HOW TO COMPLETE THIS TASK => Report how many lines in the listing below include the string "agent", and write nothing more.

+++

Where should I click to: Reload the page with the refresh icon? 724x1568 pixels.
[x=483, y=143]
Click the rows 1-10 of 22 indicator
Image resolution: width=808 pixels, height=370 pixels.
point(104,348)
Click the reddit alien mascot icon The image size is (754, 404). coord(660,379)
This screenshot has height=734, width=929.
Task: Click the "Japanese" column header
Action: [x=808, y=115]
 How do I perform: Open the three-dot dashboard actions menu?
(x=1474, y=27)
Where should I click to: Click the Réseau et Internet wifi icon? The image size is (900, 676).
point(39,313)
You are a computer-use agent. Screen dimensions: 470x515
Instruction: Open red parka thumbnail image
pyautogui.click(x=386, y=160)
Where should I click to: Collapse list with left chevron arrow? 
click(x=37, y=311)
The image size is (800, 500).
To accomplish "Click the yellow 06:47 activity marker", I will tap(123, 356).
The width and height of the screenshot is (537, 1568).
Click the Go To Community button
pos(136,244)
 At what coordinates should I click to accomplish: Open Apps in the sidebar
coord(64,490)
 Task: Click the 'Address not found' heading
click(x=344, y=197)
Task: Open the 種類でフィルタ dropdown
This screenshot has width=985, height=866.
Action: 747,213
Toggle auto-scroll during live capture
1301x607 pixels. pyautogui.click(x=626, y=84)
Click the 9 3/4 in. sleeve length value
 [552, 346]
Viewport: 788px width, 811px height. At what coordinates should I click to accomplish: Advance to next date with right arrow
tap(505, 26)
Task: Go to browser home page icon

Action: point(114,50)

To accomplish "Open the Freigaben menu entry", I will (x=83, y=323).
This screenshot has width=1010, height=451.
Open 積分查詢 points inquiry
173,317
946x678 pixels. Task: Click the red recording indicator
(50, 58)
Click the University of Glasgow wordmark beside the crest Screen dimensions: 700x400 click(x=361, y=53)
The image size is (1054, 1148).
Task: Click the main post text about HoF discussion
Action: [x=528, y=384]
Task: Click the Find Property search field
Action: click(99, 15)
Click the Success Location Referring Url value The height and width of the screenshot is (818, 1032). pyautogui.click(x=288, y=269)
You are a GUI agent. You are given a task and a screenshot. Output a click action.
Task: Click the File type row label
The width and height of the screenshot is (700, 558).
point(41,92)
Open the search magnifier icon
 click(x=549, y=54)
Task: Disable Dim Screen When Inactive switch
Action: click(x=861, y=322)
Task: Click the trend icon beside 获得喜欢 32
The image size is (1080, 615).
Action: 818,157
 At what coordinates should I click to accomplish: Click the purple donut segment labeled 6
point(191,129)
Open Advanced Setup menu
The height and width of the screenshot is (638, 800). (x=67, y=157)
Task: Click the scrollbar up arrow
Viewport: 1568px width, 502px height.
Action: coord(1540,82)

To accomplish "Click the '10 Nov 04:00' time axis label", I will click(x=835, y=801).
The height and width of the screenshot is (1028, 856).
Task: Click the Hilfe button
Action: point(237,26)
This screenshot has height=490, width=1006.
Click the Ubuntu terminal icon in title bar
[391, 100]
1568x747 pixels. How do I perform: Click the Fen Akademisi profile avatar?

+++

WRITTEN SOLUTION => 2